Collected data
###
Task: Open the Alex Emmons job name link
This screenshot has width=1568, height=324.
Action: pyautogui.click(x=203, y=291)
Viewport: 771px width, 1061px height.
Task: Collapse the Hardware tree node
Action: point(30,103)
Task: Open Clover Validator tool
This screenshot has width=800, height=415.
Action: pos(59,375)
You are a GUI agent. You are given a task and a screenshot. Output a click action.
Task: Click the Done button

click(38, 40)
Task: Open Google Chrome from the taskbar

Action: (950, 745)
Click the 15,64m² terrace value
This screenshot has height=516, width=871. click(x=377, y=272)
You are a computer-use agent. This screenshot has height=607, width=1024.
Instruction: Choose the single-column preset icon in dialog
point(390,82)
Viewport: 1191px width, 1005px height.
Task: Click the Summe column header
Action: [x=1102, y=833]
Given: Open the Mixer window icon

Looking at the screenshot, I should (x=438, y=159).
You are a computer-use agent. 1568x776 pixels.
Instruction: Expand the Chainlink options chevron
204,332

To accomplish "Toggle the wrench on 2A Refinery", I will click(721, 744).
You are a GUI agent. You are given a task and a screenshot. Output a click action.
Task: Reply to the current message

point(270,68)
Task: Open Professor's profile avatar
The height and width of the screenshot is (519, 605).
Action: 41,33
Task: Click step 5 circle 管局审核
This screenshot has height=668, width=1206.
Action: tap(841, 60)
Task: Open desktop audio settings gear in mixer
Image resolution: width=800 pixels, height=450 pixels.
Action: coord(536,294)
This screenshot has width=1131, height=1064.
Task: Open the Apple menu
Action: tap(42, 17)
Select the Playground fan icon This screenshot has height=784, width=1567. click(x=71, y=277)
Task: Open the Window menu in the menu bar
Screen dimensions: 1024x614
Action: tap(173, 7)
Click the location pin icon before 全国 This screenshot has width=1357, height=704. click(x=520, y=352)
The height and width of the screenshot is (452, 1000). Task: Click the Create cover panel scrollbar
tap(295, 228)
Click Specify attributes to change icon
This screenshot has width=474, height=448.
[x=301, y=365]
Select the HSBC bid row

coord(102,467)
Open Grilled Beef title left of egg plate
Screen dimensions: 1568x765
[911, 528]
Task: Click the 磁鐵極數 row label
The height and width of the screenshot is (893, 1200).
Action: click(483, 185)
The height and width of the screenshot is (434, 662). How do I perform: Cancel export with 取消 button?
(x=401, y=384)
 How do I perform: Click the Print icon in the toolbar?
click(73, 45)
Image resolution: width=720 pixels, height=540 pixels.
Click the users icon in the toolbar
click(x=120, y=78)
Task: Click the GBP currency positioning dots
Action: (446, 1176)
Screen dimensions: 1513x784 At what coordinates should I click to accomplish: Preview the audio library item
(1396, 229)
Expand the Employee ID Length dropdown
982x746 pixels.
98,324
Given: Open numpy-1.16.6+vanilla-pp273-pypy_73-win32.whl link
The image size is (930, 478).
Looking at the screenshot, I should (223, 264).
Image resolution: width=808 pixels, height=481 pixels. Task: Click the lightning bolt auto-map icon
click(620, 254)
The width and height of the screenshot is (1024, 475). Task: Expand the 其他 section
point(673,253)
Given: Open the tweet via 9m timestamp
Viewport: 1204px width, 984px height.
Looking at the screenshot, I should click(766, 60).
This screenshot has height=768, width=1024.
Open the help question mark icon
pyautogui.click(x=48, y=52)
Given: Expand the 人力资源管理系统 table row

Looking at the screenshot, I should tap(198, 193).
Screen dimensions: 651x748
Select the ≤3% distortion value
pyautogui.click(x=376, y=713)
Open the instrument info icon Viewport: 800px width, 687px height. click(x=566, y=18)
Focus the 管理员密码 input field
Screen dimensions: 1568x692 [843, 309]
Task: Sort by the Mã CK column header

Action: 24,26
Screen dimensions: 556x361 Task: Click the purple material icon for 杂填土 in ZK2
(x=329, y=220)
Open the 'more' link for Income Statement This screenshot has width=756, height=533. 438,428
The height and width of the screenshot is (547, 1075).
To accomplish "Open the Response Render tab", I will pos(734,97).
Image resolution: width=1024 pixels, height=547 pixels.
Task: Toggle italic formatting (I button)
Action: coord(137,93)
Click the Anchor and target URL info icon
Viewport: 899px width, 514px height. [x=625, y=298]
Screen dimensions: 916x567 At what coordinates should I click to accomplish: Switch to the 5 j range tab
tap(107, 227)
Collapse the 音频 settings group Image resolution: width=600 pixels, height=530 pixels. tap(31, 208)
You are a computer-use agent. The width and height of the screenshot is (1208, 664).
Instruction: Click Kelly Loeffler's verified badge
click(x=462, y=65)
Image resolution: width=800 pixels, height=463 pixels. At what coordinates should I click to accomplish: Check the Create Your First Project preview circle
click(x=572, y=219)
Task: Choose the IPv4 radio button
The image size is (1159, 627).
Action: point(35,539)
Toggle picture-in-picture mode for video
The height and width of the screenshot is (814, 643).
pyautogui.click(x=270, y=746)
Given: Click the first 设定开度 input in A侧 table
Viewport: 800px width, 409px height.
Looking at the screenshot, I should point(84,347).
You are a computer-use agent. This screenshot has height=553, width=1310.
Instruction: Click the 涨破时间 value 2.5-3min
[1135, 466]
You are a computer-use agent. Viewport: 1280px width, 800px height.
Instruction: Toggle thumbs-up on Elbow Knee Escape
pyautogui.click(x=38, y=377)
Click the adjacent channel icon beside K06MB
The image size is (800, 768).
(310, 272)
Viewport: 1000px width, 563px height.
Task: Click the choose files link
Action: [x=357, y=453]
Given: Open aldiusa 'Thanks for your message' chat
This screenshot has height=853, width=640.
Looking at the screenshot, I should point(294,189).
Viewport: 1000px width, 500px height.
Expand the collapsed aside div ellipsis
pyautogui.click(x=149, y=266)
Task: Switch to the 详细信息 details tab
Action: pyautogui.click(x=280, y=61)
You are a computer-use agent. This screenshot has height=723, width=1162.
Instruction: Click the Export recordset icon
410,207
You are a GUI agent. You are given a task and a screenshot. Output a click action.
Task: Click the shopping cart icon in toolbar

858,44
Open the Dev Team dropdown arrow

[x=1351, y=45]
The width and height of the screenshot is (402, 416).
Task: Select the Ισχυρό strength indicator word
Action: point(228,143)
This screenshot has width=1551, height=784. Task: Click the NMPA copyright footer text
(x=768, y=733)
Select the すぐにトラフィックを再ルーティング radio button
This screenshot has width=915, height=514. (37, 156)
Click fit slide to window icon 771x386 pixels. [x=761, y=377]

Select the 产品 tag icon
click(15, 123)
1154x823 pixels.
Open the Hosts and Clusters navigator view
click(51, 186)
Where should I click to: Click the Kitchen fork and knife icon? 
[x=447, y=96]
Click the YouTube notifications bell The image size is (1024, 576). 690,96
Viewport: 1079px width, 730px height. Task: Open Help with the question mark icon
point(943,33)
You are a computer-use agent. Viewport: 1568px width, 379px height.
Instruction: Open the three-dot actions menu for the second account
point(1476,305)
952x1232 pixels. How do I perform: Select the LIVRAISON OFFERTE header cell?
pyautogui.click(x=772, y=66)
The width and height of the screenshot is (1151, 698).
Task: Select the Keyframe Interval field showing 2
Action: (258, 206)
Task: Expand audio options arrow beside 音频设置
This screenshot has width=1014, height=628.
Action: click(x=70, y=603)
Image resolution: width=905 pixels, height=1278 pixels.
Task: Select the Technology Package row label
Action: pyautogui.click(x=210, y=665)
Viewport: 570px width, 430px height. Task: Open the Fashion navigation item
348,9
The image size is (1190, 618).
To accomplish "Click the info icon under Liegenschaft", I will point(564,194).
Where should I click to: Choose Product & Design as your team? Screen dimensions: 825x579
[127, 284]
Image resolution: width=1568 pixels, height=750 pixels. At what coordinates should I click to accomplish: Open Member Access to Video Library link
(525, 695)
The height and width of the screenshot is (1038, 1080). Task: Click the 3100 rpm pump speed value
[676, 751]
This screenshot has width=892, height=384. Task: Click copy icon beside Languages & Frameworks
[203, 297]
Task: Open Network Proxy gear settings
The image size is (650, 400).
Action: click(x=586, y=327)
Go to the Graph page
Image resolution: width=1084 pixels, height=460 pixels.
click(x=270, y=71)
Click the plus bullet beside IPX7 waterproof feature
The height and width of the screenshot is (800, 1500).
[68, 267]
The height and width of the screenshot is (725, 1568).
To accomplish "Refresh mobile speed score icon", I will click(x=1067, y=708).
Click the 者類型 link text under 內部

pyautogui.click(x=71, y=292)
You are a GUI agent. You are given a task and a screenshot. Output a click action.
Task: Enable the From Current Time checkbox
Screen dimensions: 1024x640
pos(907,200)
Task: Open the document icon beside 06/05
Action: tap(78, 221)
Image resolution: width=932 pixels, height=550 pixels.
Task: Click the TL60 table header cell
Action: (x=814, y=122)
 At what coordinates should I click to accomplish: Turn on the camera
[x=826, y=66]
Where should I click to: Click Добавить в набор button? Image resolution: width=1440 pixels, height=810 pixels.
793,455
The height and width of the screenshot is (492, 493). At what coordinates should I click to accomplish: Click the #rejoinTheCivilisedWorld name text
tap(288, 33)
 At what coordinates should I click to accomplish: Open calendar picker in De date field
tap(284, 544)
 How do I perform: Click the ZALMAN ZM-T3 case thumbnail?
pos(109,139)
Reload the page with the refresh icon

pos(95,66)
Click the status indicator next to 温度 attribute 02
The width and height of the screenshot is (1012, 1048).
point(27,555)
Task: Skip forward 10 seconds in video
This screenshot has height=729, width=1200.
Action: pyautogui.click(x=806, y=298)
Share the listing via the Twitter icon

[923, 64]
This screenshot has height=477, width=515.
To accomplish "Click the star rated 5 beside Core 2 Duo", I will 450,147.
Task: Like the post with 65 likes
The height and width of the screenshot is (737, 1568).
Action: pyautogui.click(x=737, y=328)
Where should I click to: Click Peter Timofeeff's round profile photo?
###
Please return exactly the lines that run from the line with "This screenshot has height=477, width=515." through the end of the records above, both included, and nothing more.

▶ [EXERCISE RESULT]
This screenshot has height=477, width=515.
To accomplish "Click the star rated 5 beside Core 2 Duo", I will 450,147.
Task: Like the post with 65 likes
The height and width of the screenshot is (737, 1568).
Action: pyautogui.click(x=737, y=328)
Where should I click to: Click Peter Timofeeff's round profile photo?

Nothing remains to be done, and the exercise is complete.